Das Genre Politserien hat zuletzt im Wust von Dystopie und Comedy etwas gelitten. Nun gibt es wieder starke Lebenszeichen:

"The Lesson"

Im Mittelpunkt des israelischen Dramas steht ein Streit zwischen einem Lehrer und einem 17-jährigen Schüler, der in sozialen Medien ausgetragen wird und darüber außer Kontrolle gerät. Episodenware von dort ist seit Jahren Ideengeber für internationale Produktionen, gut möglich also, dass "The Lesson" bald von anderen Ländern aufgegriffen wird

"We Own This City"

Nach einem Abstecher nach New Orleans für "Treme" und nach New York für "The Deuce" kehrt der Schöpfer von "The Wire", David Simon, nach Baltimore zurück. Im Mittelpunkt stehen skandalumwitterte Cops einer Eliteeinheit, deren Aufgabe es ist, Waffen und Gangs von den Straßenecken zu entfernen. Wer "The Wire" kennt, weiß, dass es dabei im Hintergrund immer auch um Kommunalpolitik geht.

"The Sceptred Isle"

Michael Winterbottoms Pandemie-Drama mit Kenneth Branagh als Premierminister Boris Johnson.

"The Inside Game"

Ein französisches Politdrama mit der Insider-Atmosphäre von "Borgen". Es geht um die schmutzigen Geschäfte im Landwirtschaftsministerium. Die Serie stammt renommierten Dokumentarfilmer Jean-Xavier de Lestrade ("The Staircase", "Murder on a Sunday Morning").
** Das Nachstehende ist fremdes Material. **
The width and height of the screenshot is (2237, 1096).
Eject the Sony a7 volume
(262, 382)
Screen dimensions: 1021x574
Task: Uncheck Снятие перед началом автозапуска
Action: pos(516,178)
Ebenso aufhorchen lässt die dänische Serienschmiede, um die es zuletzt etwas stiller geworden ist. In "The Dreamer – Becoming Karen Blixen" folgt "Wonder Woman"-Darstellerin Connie NIelsen dem Leben der Schriftstellerin in der Zeit, als sie nach Dänemark zurückkehrte und mittellos, krank und geschieden darum kämpfte, sich als Künstlerin zu etablieren. Lars von Trier setzt seine legendäre "Geister-Serie nach 25 Jahren Pause fort.

Politik als Vorbild

Doch zurück zu "Borgen". Die Serie zeigt Politik in seiner Gesamtheit: Es geht um Demokratie und um Menschen, deren Beziehungen zwischen Arbeit und Privatleben. Es geht um Journalismus, Frauenbilder, Werte, Vereinbarkeiten. Es geht um politische Entscheidungen, die aufgrund von vernünftiger Abwägung von Kräfteverhältnissen getroffen und nicht ausschließlich aufgrund populistischer Motive gefällt werden. Das führt nicht immer zu idealen Ergebnissen, speziell die vierte Staffel dürfte davon einiges erzählen. Und trotzdem könnten Politiker von "Borgen" lernen, zum Beispiel, dass Ehrgeiz und Machtwille Ehrlichkeit und Überzeugung einander nicht ausschließen. (Doris Priesching, 14.4.2022)

*Erratum: In der ersten Version war der Start für 15.4. angekündigt. Für die Dänemark, Schweden, Finnland und Island stimmt das. Der Rest der Welt muss bis Juni warten. Wir bedauern die Unschärfe der Angaben.